Voisin earned her first win in the first Olympic qualifier February 2017 in Mammoth, California. She narrowly missed locking up her spot on the team when she missed out on the podium in December at the Dew Tour in Breckenridge, Colorado, by one point.

In 2014, Voisin was the youngest athlete on Team USA, but on a training run in Sochi, Russia, she broke her ankle and was unable to compete.

“It’s been a long time coming,” she said earlier this week from Aspen. “Going back to four years ago when I hurt myself that day I was like, ‘I want to make it back to the next Olympics and I want to compete.’”

There have been some bumps along the way, including an ACL injury that kept her out of competition for a year.

“It’s been kind of a roller coaster those first few years after the Olympics and I think I’ve come a long way. I’ve grown up a little bit and it’s all exciting,” Voisin said.

Maggie Voisin at 2018 U.S. Freeskiing Grand Prix

Maggie Voisin goes off a jump during the freeski slopestyle qualifiers of the 2018 Toyota U.S. Freeskiing Grand Prix at Aspen/Snowmass.

Since breaking out in the 2013-2014 season just before the Sochi Olympics and earning a coaches selection onto the team as 15-year-old, Voisin has built her career into being one of the USA’s most consistent skiers in her discipline. She’s a two-time X Games medalist, placed second at the Olympic test event in South Korea in 2016 and won her first World Cup event last year.
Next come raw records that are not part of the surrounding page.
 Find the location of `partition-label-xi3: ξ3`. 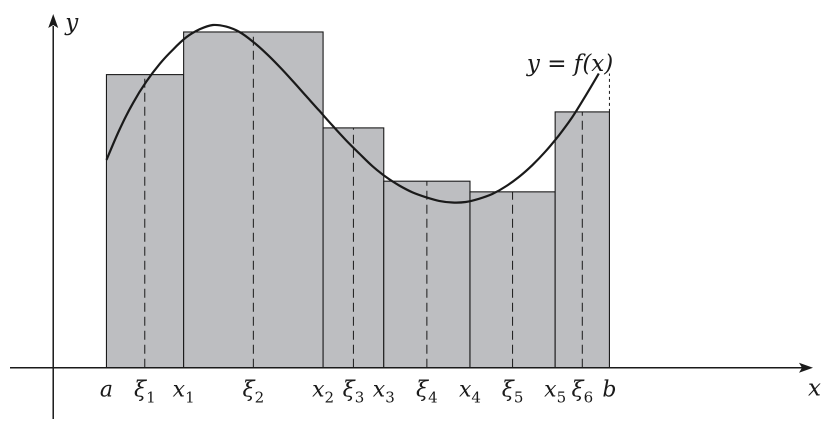

partition-label-xi3: ξ3 is located at coordinates (354, 392).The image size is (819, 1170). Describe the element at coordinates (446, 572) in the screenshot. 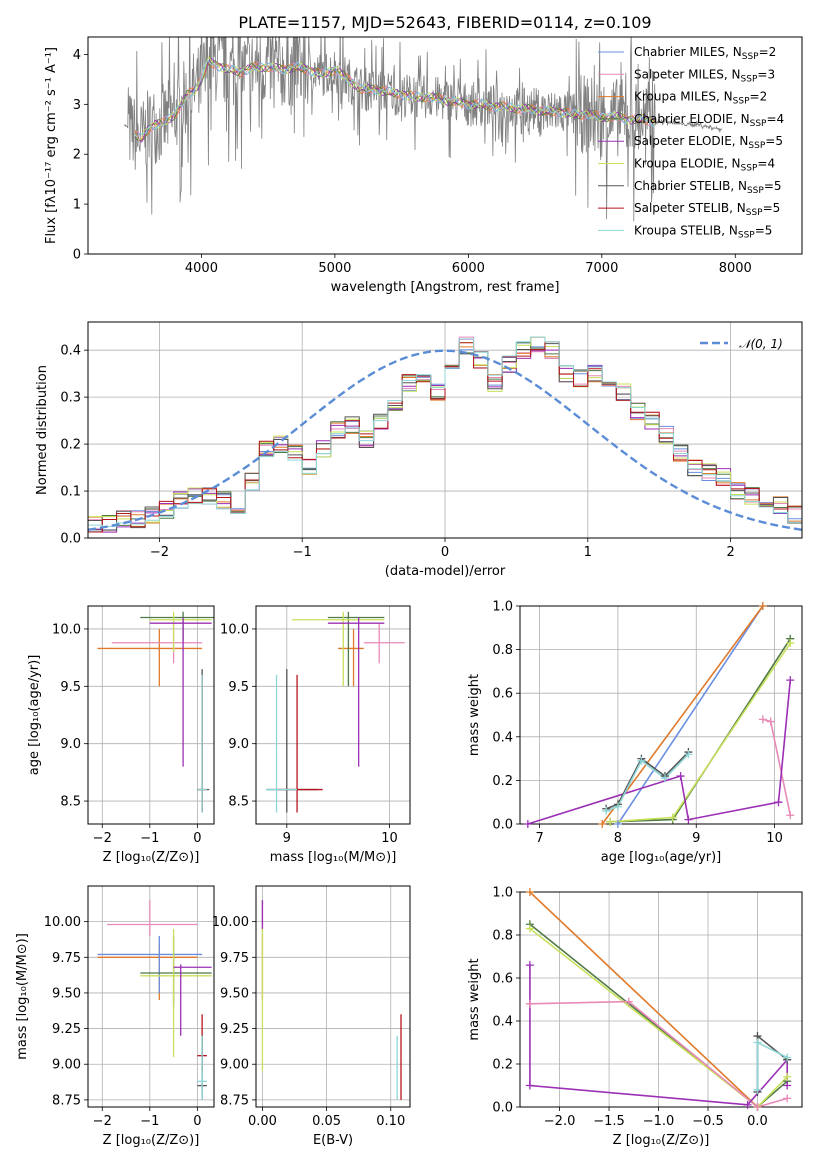

I see `x-axis-label: (data-model)/error` at that location.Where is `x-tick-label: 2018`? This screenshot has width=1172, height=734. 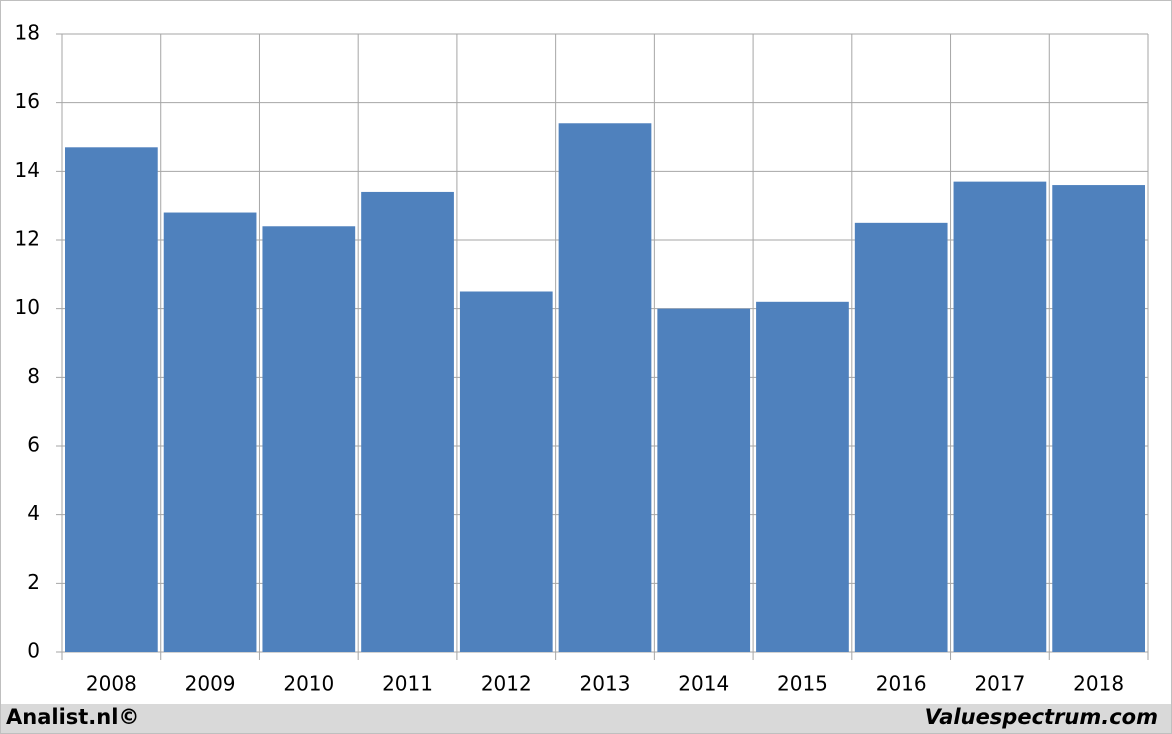 x-tick-label: 2018 is located at coordinates (1098, 684).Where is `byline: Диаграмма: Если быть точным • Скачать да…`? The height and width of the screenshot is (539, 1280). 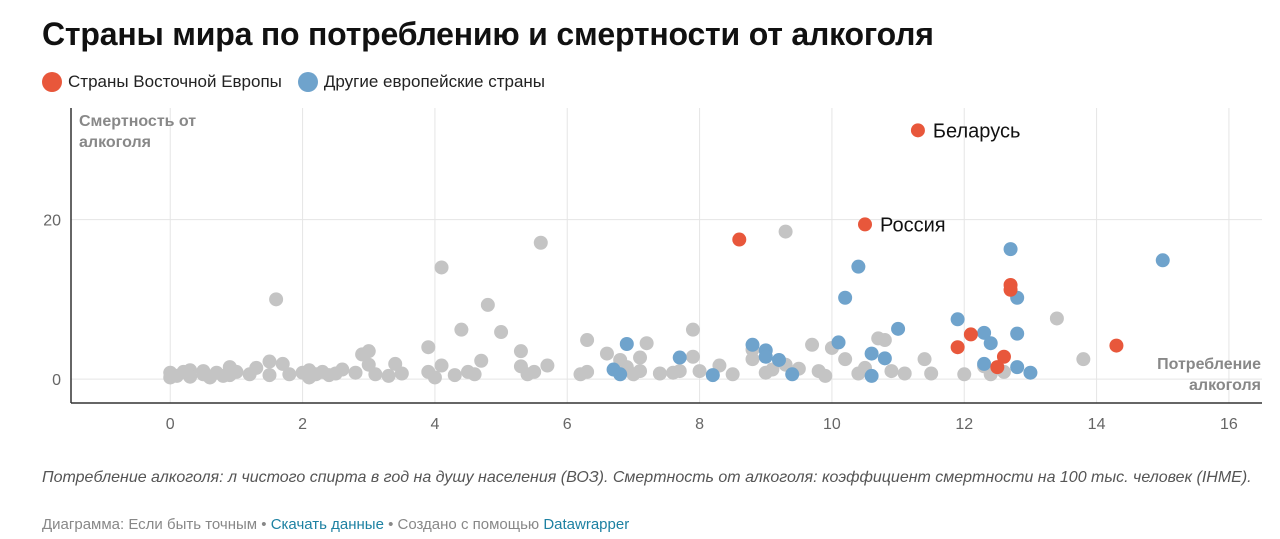
byline: Диаграмма: Если быть точным • Скачать да… is located at coordinates (336, 524).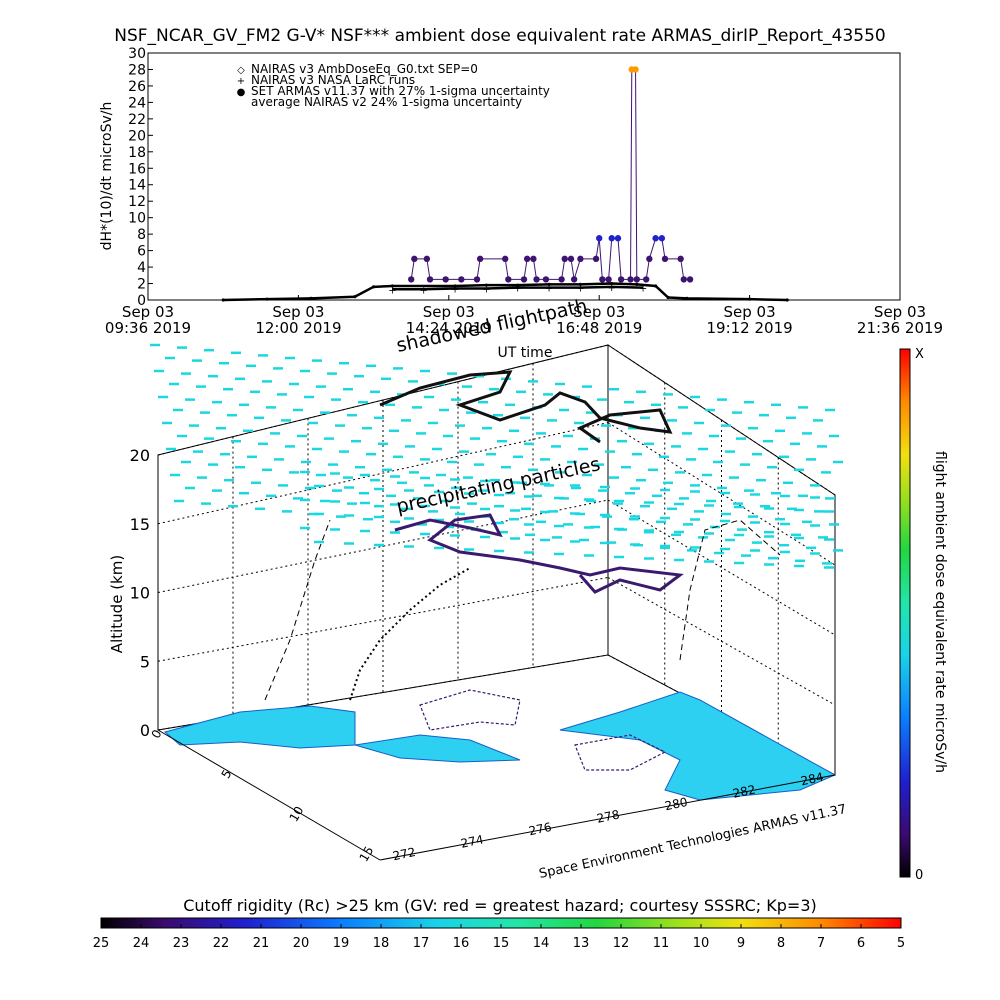 The width and height of the screenshot is (1000, 1000). Describe the element at coordinates (140, 456) in the screenshot. I see `altitude-tick-label: 20` at that location. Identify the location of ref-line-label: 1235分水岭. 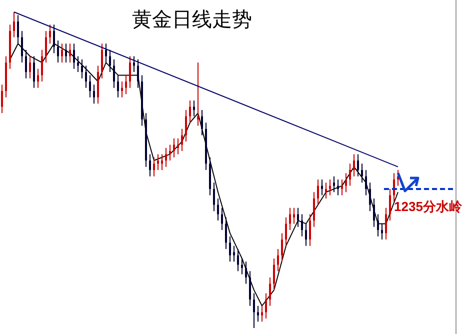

Her competitive results have led to both additional sponsorship opportunities and more off-the-snow demands this season, including taking part in Team USA’s lead-up to the Olympics. She’s been asked to do photo shoots and appearances in Los Angeles and New York, and met Olympians from other disciplines, including U.S. women’s hockey player Hilary Knight and the Nigerian women’s bobsled team.

And while skyscrapers and concrete can feel like a long way from the mountains of northwest Montana, Voisin has learned to take it all in stride.

“You’ve got to be stoked that they want you to do this and try to find the fun in it as well,” she said.

The qualification process this time has been filled with more pressures and expectations than in 2014, but Voisin finds that the time spent at home in Whitefish and with her family during the summers and over the holidays have allowed her to maintain her perspective.

“I think the last Olympics I didn’t realize how much support I had gotten until I got home from Sochi,” she said.

“I just mentally have to remember that I do it because I love it.”

For someone who moved to Park City, Utah, to train as a 14-year-old to chase her dream, this moment has been in her sights for the last four years. She understands what the rest of the U.S. women will go through over the next month as they try to clinch their own spots on the team in the final two contests before one last stop at the X Games before the Olympics.

“That’s the big thing for me,” Voisin said, “being able to get to Korea and be a part of Team USA and actually go to the Olympics and compete and feel like a real Olympian.”